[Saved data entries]
· · · · ·

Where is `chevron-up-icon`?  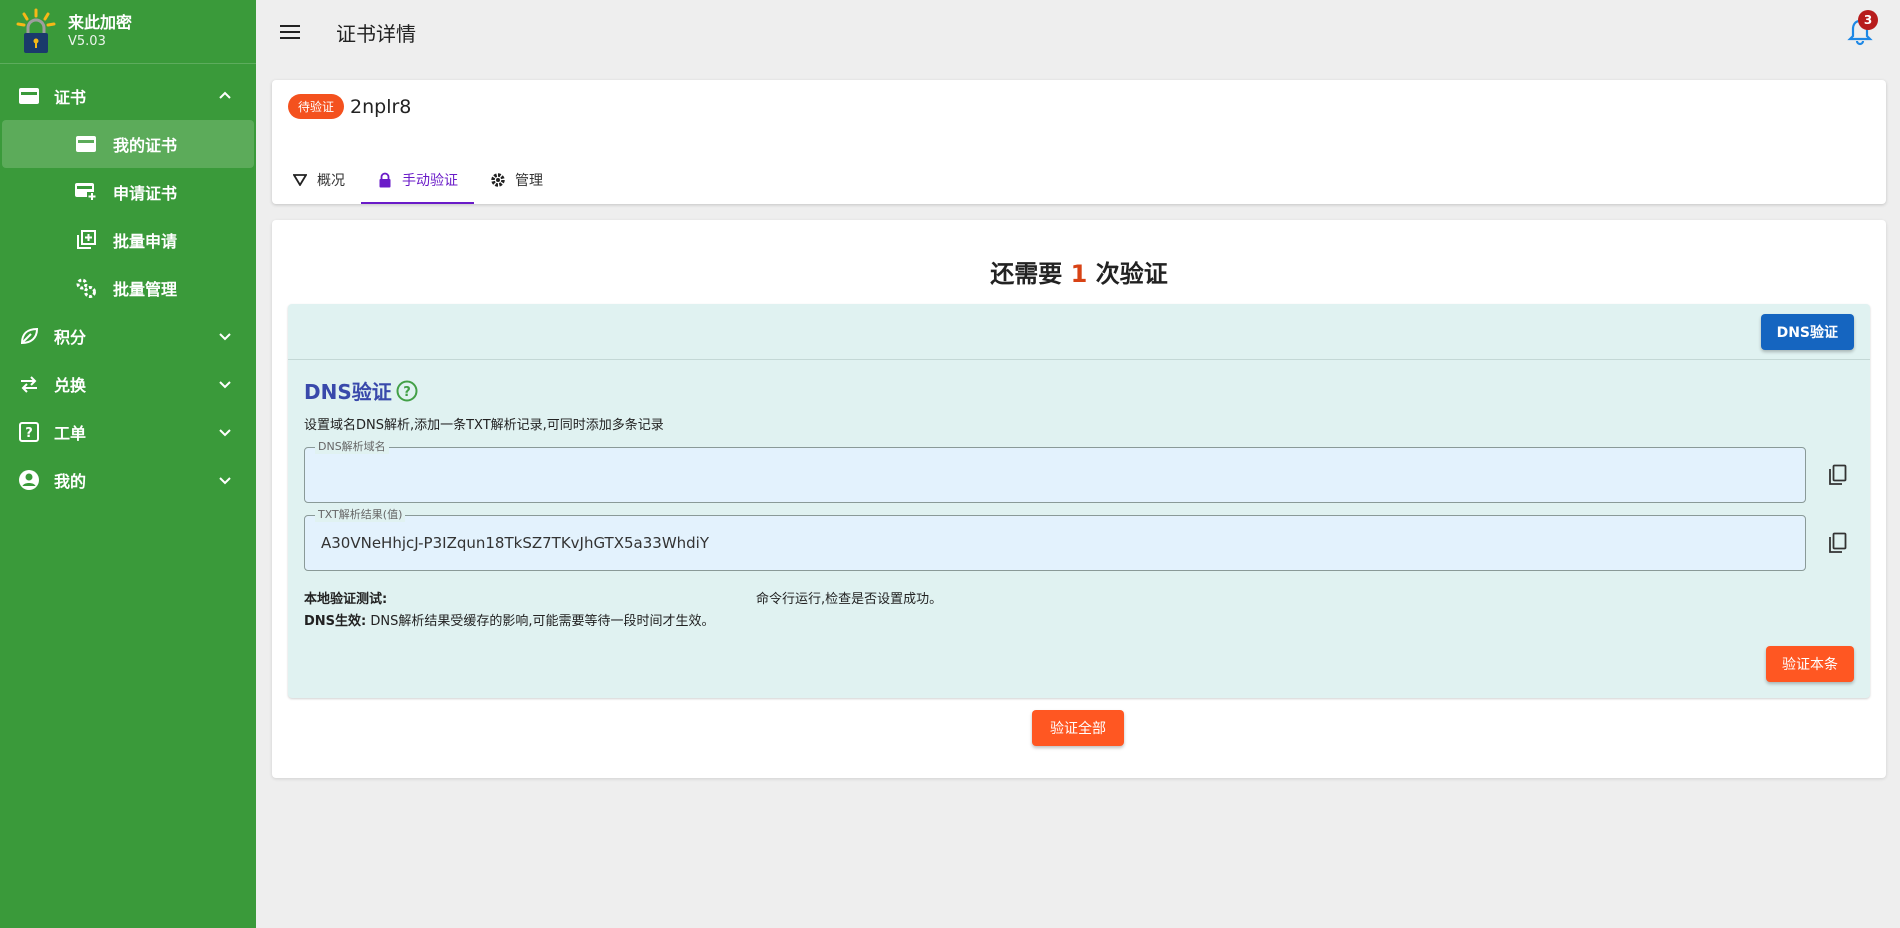
chevron-up-icon is located at coordinates (225, 95).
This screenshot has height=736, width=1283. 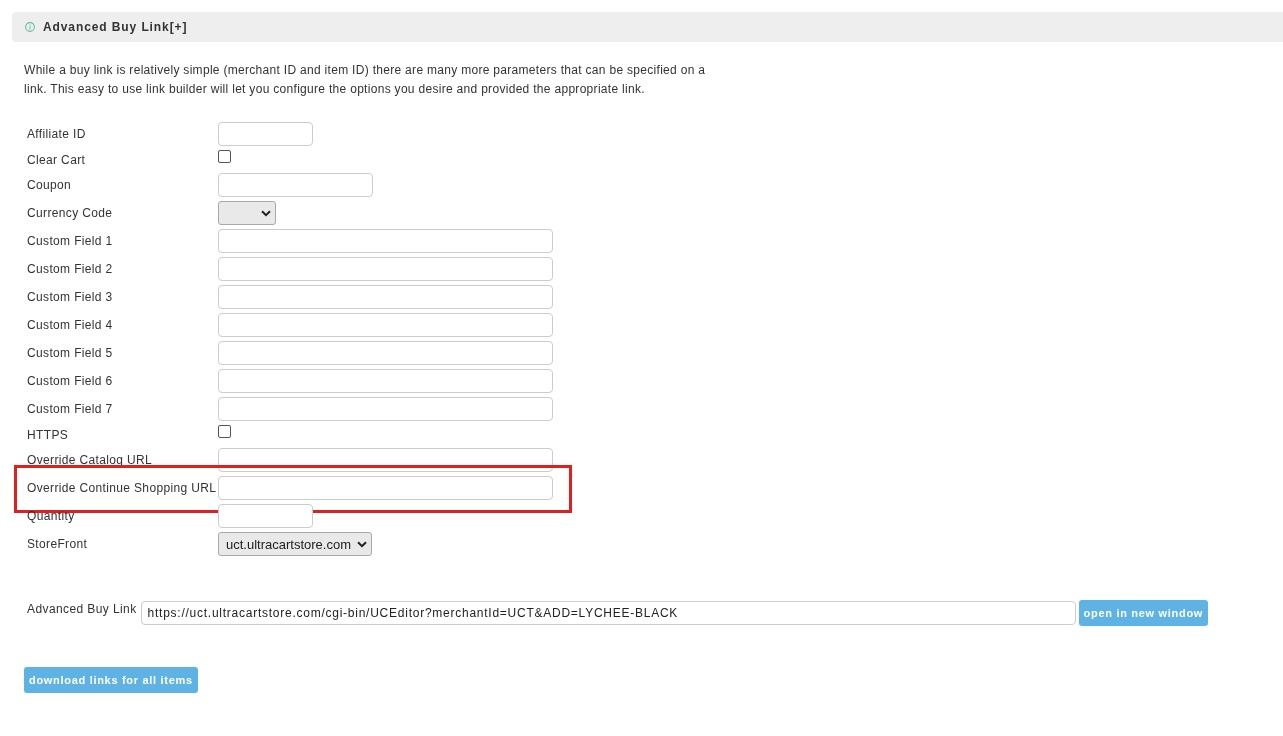 I want to click on section-header: Advanced Buy Link[+], so click(x=648, y=27).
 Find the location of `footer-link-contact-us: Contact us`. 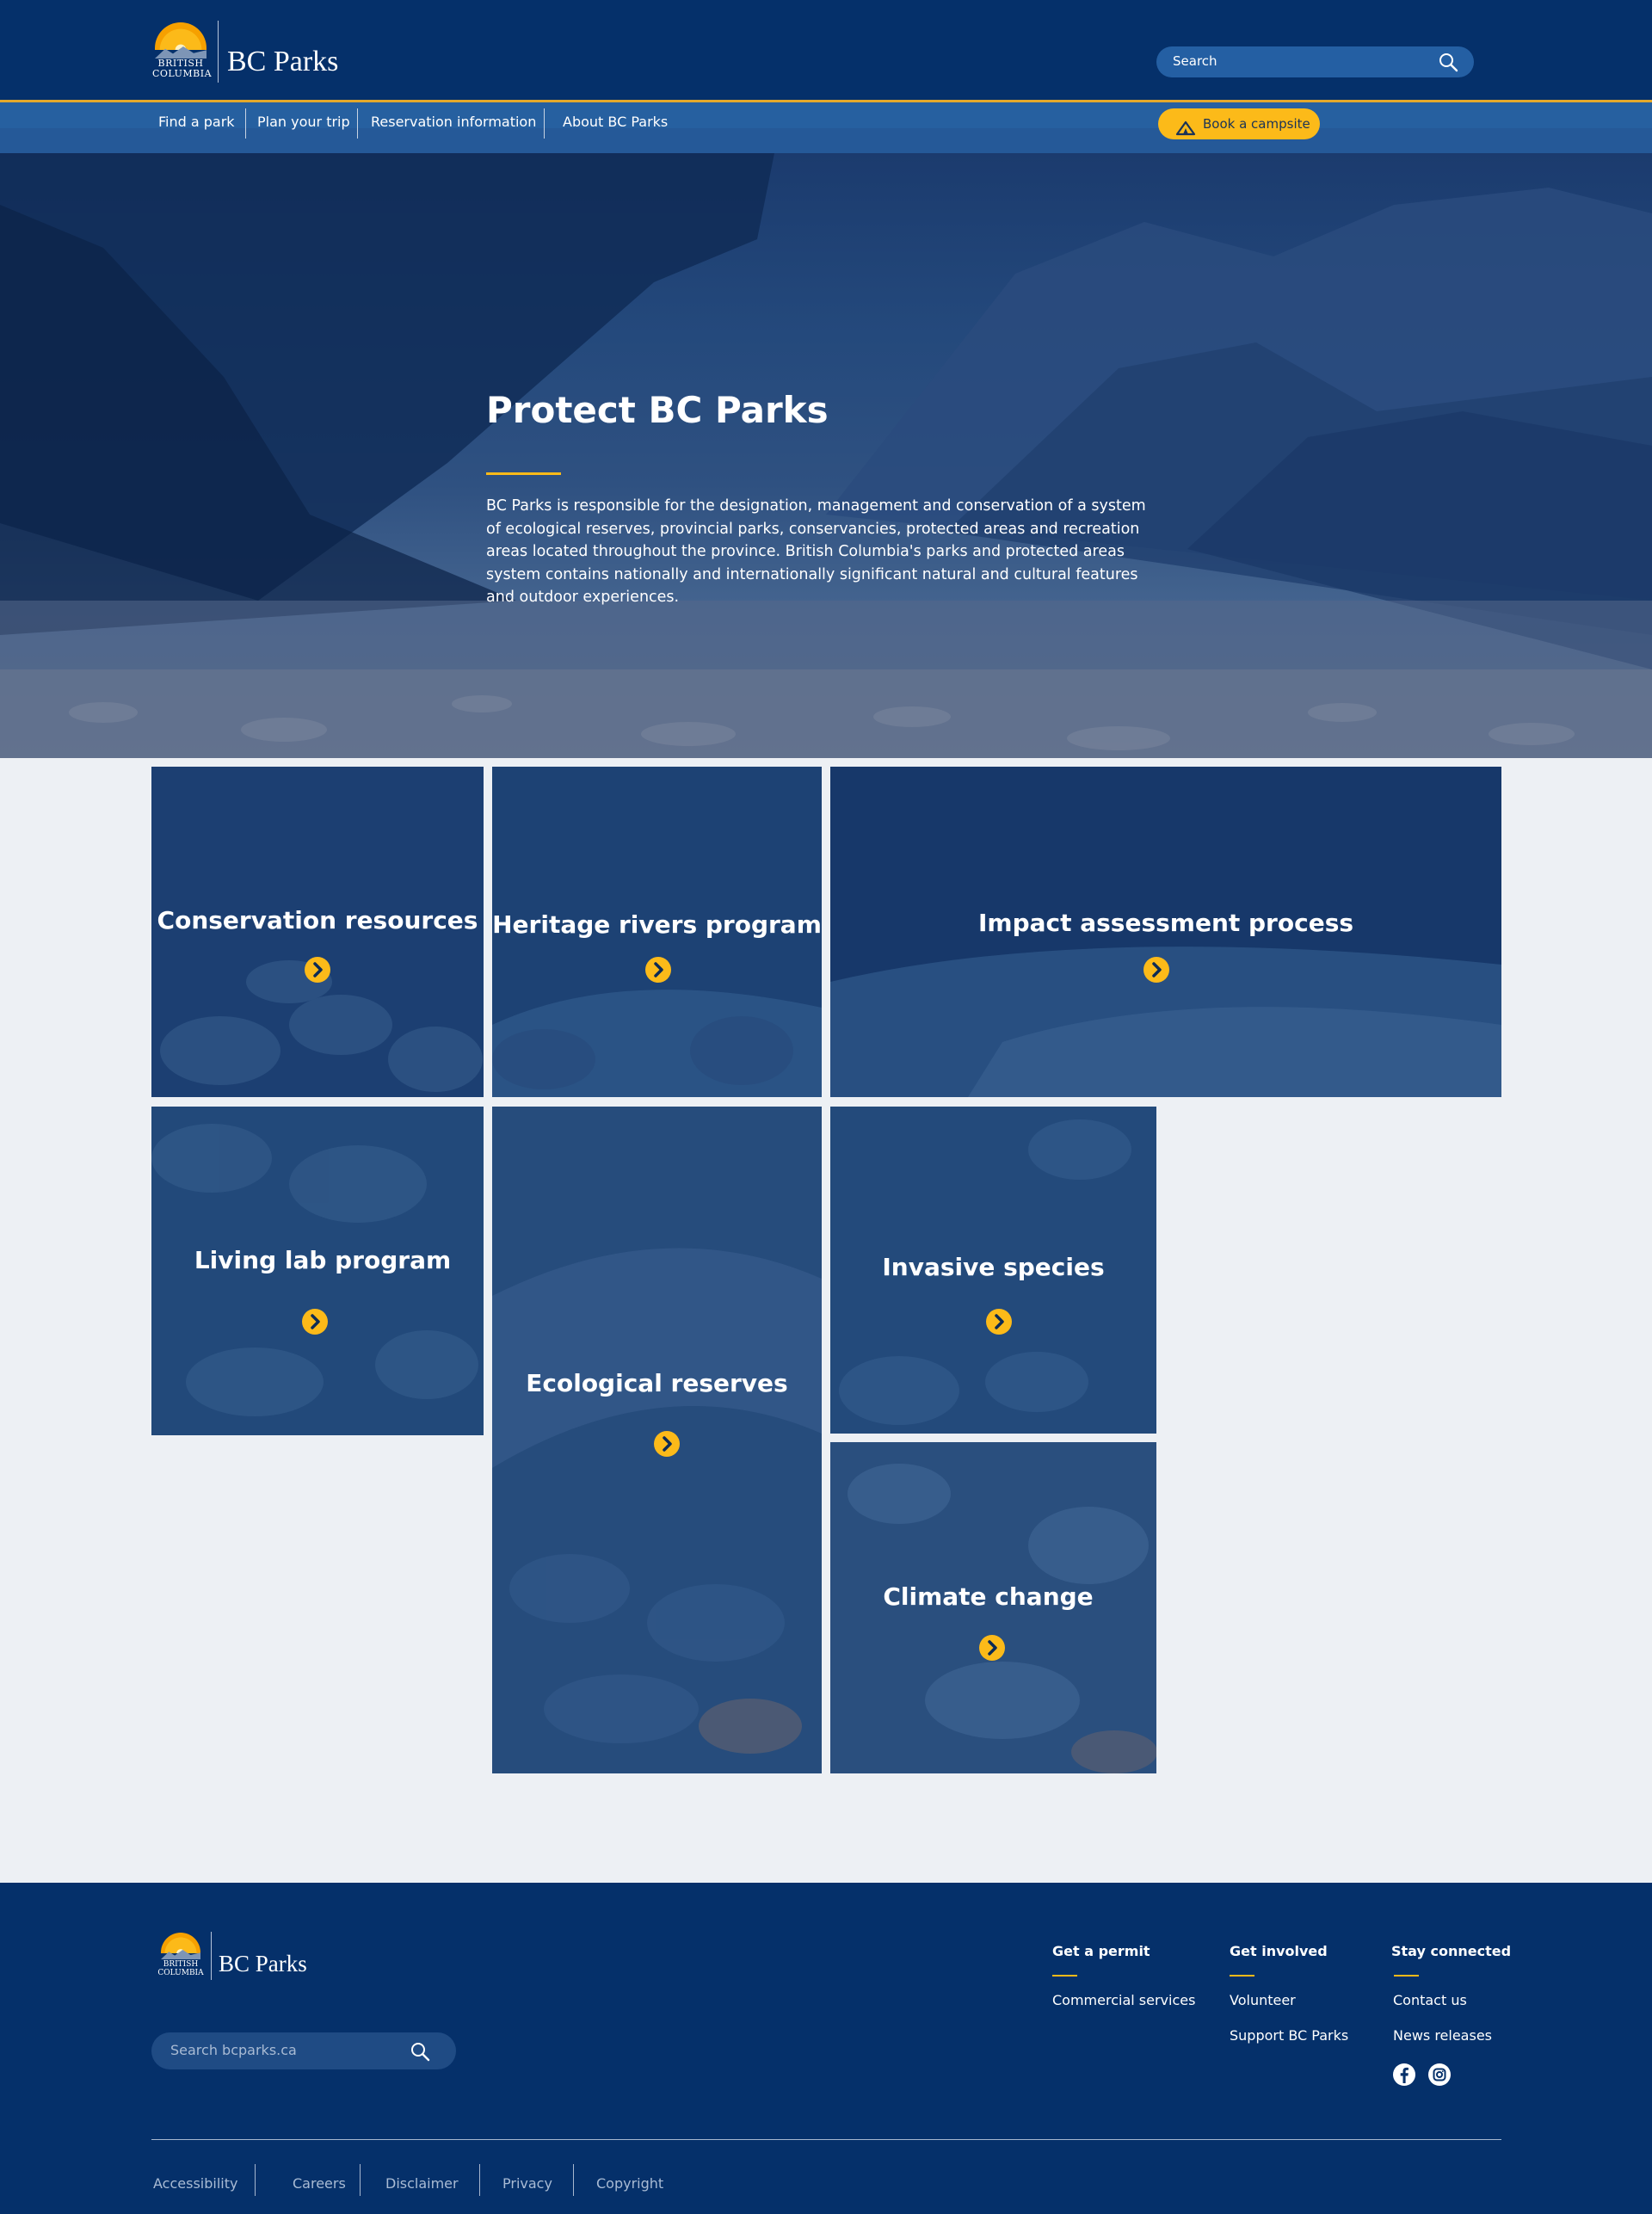

footer-link-contact-us: Contact us is located at coordinates (1430, 2000).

· · · · ·

▶ **Work instruction**: Extract the part of the rows that opens with the line containing "Find the location" and runs through the end of the rows, copying it word for word. Leave the pictures out of your answer.

▶ **Expected output**:
 Find the location of `footer-link-contact-us: Contact us`. 

footer-link-contact-us: Contact us is located at coordinates (1430, 2000).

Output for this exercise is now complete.